Speaker
Description
In terms of the increasing complexity of fundamental research topics at accelerators the requirements concerning the experimental setup of these large vacuum machines gain more and more impact. One crucial aspect to fulfil these experimental requirements is the necessity of monitoring and capturing the process parameters of the accelerator itself, like temperature or position of vacuum components at different stages inside the accelerator. Due to the large size of an accelerator an effective diagnostic has to be centralized, which ends up in large signal paths of several hundreds of meter. Therefore, the diagnostic signal has to be robust and sensitive enough to avoid external impact and to observe small changes in temperature or position. In addition, to access the differently shaped vacuum components easily, both flexible and local positioning of the sensor inside the vacuum machine is required.

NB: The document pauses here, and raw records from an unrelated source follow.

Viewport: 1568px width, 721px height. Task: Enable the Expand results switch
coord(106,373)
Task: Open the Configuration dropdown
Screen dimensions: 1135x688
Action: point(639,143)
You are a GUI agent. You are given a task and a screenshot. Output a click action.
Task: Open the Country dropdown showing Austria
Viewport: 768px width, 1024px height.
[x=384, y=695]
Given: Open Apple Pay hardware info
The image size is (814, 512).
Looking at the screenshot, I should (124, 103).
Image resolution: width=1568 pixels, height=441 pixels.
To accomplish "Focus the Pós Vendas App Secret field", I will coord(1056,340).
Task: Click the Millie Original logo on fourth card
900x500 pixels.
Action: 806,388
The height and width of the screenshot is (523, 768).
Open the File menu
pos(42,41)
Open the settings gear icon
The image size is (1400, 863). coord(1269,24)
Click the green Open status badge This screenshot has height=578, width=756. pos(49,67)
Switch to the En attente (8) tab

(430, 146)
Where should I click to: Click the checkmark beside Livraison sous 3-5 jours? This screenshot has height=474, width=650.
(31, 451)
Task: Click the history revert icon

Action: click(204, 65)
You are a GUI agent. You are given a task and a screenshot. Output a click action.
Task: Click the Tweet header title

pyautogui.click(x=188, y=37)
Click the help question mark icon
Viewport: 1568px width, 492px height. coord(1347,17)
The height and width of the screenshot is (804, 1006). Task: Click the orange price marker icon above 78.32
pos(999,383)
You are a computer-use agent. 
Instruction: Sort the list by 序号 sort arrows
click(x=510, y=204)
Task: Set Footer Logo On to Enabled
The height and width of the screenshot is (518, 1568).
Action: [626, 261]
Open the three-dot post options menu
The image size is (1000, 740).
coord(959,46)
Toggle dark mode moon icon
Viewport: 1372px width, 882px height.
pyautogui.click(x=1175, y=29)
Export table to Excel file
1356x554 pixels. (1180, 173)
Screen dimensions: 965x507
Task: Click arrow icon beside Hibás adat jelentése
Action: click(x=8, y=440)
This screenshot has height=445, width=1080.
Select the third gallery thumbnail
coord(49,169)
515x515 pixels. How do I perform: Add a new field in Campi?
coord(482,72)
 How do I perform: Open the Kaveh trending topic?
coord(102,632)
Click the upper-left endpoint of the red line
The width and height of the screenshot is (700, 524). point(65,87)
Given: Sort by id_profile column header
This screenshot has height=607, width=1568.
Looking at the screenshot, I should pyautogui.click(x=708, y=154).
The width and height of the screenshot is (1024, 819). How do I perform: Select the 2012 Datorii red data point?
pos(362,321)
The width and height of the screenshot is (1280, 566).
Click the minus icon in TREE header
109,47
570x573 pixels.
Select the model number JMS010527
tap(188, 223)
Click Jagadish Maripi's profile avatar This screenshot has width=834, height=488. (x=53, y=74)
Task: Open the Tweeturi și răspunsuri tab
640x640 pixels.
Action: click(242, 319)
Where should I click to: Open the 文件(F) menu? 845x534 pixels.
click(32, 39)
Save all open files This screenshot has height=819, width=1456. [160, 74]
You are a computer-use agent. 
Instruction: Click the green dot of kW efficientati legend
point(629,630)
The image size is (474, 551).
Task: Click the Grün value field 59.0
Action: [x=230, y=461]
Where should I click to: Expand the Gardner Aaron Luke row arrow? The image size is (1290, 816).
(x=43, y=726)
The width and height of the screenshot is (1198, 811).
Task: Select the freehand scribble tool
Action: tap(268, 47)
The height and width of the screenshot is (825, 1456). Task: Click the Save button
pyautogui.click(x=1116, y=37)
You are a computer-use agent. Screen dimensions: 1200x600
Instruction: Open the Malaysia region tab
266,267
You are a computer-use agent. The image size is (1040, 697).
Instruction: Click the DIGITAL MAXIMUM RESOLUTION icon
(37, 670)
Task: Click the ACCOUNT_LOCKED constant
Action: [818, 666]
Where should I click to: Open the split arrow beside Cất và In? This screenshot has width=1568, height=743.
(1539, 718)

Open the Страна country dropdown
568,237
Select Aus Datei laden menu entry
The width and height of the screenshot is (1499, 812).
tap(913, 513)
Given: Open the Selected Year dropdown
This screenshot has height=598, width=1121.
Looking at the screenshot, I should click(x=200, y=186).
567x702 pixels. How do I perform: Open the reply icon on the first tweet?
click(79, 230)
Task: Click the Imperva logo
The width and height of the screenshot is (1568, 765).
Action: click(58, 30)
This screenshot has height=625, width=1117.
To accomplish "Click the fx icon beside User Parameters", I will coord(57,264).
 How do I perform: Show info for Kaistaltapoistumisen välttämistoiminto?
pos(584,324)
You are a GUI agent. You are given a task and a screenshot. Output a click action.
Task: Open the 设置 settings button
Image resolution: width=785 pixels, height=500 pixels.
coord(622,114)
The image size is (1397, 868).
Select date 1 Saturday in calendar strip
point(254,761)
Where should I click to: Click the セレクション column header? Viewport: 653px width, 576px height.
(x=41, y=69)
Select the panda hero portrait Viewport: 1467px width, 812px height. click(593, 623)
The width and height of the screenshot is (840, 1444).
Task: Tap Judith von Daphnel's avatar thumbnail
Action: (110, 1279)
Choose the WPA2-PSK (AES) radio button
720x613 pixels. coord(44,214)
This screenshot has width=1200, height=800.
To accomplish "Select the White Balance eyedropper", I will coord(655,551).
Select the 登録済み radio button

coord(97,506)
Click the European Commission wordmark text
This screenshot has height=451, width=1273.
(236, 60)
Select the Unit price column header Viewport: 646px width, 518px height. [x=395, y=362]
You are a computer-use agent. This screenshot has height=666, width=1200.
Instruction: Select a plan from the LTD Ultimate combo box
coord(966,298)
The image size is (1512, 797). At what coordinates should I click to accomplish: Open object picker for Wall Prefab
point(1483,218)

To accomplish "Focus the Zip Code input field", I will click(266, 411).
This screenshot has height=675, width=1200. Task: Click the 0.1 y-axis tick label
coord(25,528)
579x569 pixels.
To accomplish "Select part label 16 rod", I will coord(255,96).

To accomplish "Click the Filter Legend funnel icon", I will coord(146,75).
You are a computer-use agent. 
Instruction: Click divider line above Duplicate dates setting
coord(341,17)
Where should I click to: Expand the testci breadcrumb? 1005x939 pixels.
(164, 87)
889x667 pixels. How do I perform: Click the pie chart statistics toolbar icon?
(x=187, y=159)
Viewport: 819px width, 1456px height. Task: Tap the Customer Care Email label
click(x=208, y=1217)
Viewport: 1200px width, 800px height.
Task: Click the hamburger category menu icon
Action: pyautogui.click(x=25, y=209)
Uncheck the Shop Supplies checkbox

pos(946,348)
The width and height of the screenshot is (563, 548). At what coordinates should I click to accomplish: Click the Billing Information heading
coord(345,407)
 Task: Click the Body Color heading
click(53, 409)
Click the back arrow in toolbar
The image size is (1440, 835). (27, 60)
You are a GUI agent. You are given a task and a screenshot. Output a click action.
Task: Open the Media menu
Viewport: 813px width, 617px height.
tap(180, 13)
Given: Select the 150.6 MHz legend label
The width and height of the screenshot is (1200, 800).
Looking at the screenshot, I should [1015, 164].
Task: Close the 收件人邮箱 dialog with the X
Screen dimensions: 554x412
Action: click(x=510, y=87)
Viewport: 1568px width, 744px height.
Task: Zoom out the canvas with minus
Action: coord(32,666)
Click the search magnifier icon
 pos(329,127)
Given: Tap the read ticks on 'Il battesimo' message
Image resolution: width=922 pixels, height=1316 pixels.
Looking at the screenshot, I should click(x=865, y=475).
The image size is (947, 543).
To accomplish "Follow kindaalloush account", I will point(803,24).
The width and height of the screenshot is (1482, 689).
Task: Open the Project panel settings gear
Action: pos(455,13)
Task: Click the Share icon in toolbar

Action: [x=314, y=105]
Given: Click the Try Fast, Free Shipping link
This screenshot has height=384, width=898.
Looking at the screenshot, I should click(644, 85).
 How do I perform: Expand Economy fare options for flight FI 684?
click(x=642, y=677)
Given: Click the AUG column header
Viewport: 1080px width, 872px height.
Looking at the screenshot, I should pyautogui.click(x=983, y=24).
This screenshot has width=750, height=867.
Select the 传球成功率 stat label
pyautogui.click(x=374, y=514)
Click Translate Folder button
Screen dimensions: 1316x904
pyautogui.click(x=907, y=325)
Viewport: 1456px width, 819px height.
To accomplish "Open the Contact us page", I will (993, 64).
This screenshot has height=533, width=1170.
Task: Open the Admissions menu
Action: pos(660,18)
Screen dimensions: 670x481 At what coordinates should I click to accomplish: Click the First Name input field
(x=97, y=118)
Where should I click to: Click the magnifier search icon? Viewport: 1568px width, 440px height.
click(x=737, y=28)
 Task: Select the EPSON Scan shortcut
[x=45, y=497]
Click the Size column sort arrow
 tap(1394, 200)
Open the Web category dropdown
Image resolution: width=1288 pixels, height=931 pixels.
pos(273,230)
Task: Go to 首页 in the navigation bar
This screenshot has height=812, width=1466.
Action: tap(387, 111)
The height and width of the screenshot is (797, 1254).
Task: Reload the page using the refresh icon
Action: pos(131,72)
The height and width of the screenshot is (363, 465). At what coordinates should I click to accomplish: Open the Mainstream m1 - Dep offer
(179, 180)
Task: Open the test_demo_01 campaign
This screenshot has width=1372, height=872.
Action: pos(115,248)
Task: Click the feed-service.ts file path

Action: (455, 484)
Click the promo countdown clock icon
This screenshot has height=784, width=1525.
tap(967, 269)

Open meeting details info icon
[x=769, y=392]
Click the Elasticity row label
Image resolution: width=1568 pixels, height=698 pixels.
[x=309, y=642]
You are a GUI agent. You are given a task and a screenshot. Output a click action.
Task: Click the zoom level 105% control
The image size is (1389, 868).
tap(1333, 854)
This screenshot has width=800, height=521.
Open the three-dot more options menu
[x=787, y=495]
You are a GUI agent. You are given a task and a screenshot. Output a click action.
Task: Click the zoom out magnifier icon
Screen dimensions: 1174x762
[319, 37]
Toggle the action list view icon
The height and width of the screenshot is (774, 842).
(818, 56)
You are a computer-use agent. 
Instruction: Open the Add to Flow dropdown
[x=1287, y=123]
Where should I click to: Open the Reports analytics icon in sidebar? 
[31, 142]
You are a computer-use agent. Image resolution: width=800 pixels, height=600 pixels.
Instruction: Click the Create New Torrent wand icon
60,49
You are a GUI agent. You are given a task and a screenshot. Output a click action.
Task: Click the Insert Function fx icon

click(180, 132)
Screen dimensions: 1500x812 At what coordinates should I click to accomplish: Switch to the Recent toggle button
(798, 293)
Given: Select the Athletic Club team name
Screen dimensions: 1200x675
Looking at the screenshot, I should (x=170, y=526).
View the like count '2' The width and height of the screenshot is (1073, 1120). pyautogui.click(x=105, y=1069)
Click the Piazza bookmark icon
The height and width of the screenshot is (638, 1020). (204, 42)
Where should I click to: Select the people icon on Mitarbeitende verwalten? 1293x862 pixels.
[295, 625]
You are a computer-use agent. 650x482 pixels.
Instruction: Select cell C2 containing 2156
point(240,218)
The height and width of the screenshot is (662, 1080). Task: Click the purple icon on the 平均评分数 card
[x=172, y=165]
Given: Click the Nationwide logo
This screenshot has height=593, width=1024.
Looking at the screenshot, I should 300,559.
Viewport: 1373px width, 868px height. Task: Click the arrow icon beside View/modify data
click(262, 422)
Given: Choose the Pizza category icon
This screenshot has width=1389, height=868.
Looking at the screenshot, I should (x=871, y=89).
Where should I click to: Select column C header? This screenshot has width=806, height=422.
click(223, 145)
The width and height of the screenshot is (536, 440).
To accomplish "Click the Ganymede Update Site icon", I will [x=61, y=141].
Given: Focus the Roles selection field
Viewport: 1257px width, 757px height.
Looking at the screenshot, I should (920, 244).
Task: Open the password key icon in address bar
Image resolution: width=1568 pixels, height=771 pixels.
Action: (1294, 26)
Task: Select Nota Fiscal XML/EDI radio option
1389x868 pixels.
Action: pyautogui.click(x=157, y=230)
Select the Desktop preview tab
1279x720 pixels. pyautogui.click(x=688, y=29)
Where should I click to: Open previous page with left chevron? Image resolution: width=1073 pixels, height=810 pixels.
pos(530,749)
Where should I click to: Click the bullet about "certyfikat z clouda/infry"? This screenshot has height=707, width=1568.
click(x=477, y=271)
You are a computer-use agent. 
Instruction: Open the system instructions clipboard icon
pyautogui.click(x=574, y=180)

The present contribution concentrates on a fiber-based diagnostic method inside large vacuum machines. The sensors are based on fiber Bragg gratings (FBGs), which are narrow linewidth filters integrated in an optical fiber. The sensors have a length of several mm (typically 8mm). The advantage is that they are immune against electromagnetic radiation and tens or hundreds of sensors can be easily multiplexed. The FBGs are very sensitive to strain and temperature. In combination with a hermetical sealed optical fiber feedthrough, an optical fiber containing a bunch of several FBGs becomes a compact, stable, robust, and flexible network of local sensors to simultaneously monitor and capture process parameters at different positions inside vacuum machines. In the present contribution, a discussion about FBG-based sensors as an ideal sensor network inside the vacuum is stimulated.